Human wants are unlimited and resources available to satisfy these wants are limited in supply. Therefore
the problem of scarcity arises. Scarcity means inefficiency of resources to satisfy all human wants. Therefore
we have to make a choice between the alternative resources. Making choices between alternative resources
involve sacrificing something to obtain the best alternative. So, the next best alternative forgone when
making choice is called opportunity cost. Therefore to allocate these available resources in the best way, all
the economies need to answer three basic questions. They are;

 How to produce
 What to produce
 For whom to produce

POSITIVE AND NORMATIVE ECONOMICS:

Positive statements: are statements about economics that can be proven to be true or false by using evidence.

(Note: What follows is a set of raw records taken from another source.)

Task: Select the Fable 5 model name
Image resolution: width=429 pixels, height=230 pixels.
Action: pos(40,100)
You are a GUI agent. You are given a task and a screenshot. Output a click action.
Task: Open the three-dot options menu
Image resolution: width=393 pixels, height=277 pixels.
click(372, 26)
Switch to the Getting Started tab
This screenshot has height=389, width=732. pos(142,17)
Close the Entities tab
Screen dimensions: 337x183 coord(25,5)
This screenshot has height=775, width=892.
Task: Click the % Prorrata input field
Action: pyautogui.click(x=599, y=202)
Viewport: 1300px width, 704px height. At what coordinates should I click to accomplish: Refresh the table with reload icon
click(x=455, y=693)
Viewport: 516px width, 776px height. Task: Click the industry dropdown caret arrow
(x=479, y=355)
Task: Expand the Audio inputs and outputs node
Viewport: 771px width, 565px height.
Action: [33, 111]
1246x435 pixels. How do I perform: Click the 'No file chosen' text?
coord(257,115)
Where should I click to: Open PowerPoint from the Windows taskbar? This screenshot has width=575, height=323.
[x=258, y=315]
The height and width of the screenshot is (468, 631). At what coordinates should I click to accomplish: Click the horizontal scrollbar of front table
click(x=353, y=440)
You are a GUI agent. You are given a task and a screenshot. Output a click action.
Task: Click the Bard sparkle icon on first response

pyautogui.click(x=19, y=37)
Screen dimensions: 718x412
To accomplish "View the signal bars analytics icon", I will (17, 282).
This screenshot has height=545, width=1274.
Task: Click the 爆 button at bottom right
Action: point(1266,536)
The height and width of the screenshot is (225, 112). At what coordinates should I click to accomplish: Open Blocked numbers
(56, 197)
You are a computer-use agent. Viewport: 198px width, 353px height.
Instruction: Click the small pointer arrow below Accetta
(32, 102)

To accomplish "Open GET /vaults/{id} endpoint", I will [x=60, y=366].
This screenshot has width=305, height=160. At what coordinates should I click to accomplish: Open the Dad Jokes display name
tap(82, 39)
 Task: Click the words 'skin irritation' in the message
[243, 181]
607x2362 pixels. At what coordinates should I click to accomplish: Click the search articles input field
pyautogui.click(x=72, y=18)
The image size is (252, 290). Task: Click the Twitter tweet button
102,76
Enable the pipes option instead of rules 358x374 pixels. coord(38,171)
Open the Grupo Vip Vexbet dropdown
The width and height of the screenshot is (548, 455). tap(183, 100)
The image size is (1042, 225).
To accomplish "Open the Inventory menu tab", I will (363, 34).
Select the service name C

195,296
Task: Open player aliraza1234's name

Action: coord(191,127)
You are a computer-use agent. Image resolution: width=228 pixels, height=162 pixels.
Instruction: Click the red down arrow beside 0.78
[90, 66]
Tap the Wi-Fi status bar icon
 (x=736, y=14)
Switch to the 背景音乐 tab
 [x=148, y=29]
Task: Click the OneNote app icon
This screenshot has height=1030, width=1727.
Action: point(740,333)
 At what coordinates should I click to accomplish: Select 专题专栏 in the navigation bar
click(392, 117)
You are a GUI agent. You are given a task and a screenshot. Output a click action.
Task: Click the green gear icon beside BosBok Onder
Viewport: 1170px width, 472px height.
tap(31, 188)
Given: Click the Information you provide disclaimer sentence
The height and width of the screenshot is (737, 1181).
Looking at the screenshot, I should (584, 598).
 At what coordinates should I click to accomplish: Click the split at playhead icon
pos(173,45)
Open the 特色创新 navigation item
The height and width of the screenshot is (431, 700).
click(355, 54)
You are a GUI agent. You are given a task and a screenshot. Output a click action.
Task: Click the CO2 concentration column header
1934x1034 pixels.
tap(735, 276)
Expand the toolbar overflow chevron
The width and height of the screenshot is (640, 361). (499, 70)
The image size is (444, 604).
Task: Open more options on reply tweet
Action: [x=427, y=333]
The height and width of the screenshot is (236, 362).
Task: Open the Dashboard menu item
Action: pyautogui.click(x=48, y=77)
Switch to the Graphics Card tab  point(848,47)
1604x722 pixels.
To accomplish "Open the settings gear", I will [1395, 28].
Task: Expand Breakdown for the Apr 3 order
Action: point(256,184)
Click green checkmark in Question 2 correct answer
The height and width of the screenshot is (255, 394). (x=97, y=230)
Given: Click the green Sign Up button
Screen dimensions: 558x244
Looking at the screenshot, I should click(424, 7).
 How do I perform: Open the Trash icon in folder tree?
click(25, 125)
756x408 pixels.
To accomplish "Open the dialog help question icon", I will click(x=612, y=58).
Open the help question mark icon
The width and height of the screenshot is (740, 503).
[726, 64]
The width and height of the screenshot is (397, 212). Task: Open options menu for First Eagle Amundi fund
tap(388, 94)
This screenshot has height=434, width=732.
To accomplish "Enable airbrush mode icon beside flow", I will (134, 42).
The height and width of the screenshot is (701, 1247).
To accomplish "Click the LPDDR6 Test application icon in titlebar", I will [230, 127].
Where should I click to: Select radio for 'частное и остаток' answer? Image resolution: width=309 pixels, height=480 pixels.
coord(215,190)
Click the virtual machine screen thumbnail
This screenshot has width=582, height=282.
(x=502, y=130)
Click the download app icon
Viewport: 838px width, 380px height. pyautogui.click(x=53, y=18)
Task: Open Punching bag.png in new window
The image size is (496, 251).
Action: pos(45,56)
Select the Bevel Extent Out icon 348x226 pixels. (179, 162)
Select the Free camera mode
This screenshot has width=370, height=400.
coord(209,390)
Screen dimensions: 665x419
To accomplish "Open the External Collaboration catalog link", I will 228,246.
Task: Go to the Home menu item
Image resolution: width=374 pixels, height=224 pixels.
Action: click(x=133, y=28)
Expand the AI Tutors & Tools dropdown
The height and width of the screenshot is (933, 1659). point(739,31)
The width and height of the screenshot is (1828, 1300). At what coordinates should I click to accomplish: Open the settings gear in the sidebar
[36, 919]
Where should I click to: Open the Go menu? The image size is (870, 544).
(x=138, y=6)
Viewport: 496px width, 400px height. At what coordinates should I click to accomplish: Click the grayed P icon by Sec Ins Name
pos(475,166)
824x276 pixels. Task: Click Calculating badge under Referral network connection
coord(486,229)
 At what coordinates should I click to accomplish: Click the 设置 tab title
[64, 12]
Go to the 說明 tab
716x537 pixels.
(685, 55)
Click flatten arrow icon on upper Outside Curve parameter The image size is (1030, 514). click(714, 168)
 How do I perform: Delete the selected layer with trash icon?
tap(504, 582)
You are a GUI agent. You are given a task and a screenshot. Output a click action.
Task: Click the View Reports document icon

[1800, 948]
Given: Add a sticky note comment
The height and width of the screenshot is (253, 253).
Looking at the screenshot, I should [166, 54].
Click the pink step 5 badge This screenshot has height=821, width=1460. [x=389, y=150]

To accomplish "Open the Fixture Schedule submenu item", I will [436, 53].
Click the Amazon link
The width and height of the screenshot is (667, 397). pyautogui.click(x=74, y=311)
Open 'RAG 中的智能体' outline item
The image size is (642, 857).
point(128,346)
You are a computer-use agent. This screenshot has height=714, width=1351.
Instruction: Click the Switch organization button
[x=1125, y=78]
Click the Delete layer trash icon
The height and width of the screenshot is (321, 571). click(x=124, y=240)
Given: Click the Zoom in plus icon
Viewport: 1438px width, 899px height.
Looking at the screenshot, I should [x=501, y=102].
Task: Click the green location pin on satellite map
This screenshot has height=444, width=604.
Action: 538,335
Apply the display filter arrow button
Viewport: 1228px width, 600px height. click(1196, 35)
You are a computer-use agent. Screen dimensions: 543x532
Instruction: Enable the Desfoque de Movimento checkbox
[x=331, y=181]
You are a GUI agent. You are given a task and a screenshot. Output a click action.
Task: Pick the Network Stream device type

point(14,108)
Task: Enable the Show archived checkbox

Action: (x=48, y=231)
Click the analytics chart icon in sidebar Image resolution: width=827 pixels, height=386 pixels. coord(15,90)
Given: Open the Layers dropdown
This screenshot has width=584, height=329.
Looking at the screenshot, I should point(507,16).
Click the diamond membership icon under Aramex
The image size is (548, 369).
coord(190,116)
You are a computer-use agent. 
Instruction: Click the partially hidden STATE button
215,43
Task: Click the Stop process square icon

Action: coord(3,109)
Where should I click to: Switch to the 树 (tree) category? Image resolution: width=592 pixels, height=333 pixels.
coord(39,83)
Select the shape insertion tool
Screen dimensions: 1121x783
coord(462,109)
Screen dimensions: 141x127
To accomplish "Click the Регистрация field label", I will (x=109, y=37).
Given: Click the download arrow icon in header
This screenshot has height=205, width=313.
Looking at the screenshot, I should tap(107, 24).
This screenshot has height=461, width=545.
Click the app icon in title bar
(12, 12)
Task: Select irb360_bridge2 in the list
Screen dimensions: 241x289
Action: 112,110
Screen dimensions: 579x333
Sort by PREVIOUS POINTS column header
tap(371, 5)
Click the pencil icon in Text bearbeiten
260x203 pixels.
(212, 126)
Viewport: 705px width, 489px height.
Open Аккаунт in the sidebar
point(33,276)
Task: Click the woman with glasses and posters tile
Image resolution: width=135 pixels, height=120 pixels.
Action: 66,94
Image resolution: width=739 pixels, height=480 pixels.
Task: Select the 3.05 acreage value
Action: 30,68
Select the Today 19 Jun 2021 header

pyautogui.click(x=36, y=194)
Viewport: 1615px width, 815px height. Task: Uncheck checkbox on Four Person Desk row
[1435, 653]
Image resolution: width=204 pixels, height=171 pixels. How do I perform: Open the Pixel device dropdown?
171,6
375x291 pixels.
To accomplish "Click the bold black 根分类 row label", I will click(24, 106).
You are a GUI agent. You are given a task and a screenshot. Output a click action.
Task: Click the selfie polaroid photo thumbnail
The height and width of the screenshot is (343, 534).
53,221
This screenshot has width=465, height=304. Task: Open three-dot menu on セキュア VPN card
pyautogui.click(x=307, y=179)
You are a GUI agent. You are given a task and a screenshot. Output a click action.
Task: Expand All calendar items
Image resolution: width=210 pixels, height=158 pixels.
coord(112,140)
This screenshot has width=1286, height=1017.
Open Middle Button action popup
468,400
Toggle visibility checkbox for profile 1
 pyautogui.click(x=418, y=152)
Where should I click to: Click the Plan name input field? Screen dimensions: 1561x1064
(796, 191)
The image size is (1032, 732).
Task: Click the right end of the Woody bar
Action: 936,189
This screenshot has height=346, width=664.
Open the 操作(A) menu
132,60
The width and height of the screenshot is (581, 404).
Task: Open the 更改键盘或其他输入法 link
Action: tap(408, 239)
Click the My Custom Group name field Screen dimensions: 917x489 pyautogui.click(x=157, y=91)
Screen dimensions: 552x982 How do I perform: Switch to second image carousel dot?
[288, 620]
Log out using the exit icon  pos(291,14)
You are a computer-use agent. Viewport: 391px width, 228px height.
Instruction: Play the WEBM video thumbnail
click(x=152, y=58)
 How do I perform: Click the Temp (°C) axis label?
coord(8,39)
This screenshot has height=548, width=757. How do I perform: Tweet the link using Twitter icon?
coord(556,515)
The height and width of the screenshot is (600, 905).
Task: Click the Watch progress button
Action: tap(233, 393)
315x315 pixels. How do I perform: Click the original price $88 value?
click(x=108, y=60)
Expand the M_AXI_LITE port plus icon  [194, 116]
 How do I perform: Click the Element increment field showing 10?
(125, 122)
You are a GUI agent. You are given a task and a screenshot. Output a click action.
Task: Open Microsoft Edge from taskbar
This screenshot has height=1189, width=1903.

Example: Inflation rate in Maldives in January 2019 is CPI 5 %

Normative statements: these are value judgments. It cannot be proved or disproved using facts.

It usually includes the words like “should”, “fair”, “unfair”.

Example: inflation rate in Maldives should be reduced.

SCARCITY:

It means that economic agents such as individuals, firms, governments and international agencies, can only
obtain a limited amount of resources at any moment in time.

FREE GOODS AND ECONOMIC GOODS:

 Free goods are those goods which are not scarce. These are goods that are unlimited in supply and
therefore have no opportunity cost. Example: air, river water.
 Economic goods are those goods that are scarce because their use has an opportunity cost. Example:
mineral water, oil.

NEEDS AND WANTS:

Needs: the minimum that is necessary for a person to survive as a human being. These are basic necessities in
life. Example: food, shelter, water.

Wants: desires for the consumption of goods and services. They are unlimited. Example: laptop, wifi.